WHAT TO WORK ON: Drop every image and restate the entries below word for word.
[RECORD EXCERPTS Boundary: Start]
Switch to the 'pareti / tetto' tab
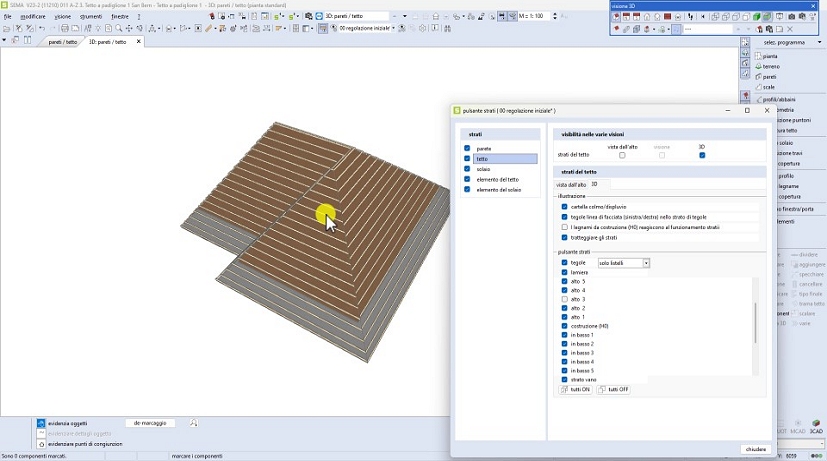827x461 pixels. (x=62, y=42)
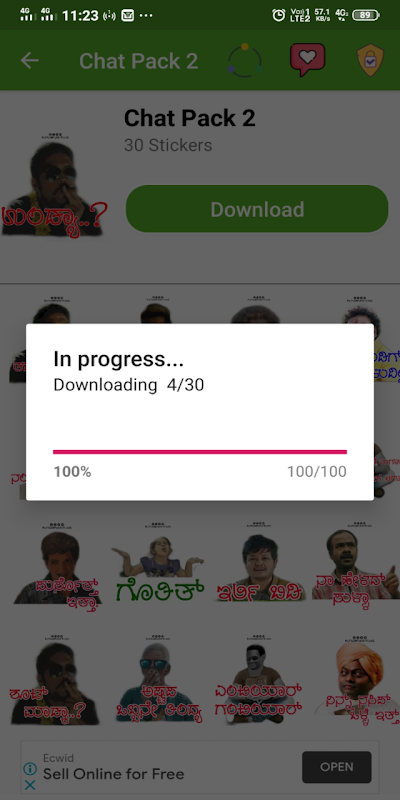Select the smoking man sticker in bottom row
Image resolution: width=400 pixels, height=800 pixels.
tap(54, 680)
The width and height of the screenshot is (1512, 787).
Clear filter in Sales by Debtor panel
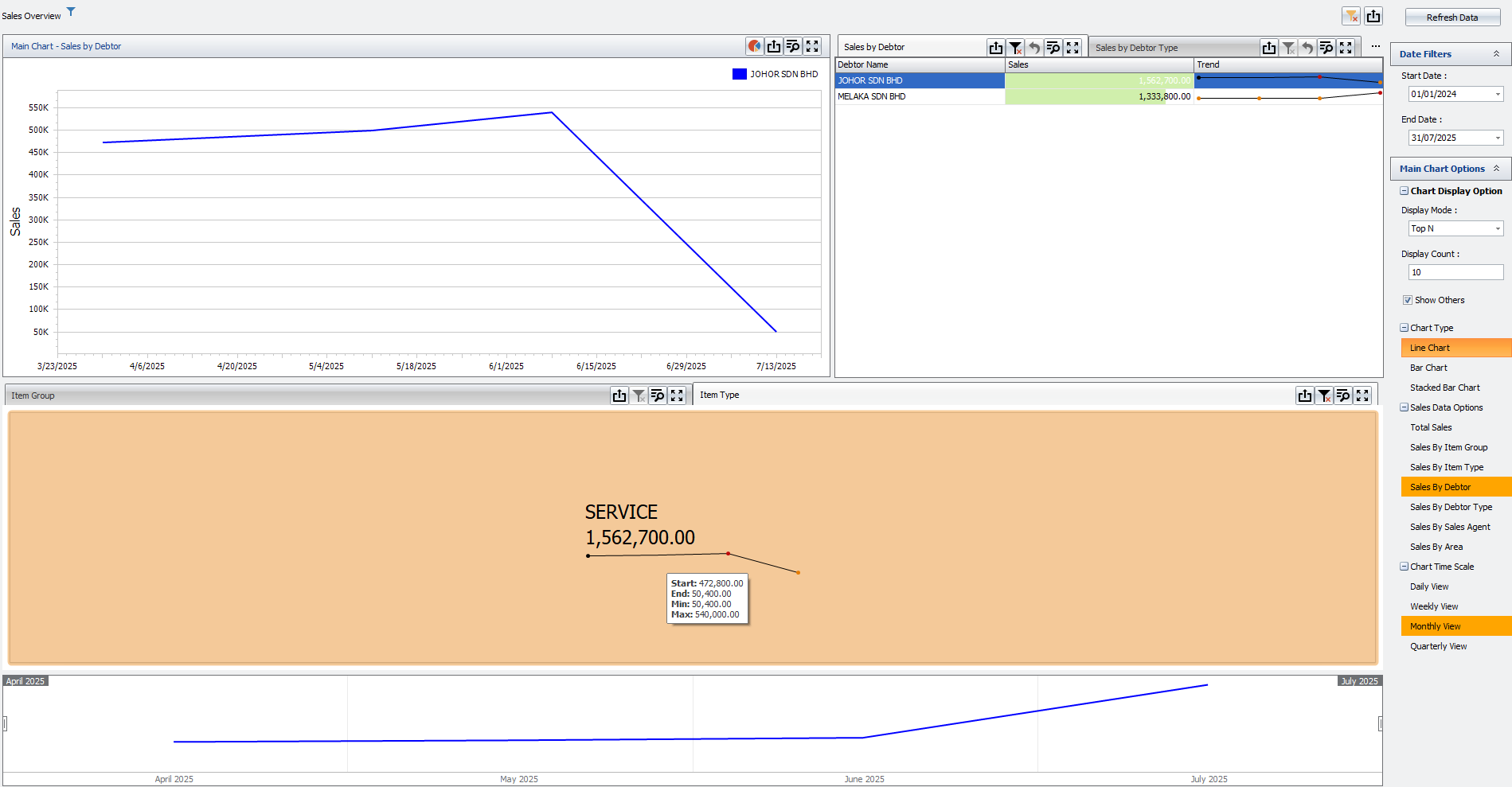[1015, 48]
[RECORD EXCERPTS Boundary: End]
EXPECTED ANSWER:
Switch to the 'pareti / tetto' tab
827x461 pixels. (x=62, y=42)
Select the smoking man sticker in bottom row
Image resolution: width=400 pixels, height=800 pixels.
tap(54, 680)
The width and height of the screenshot is (1512, 787).
Clear filter in Sales by Debtor panel
[1015, 48]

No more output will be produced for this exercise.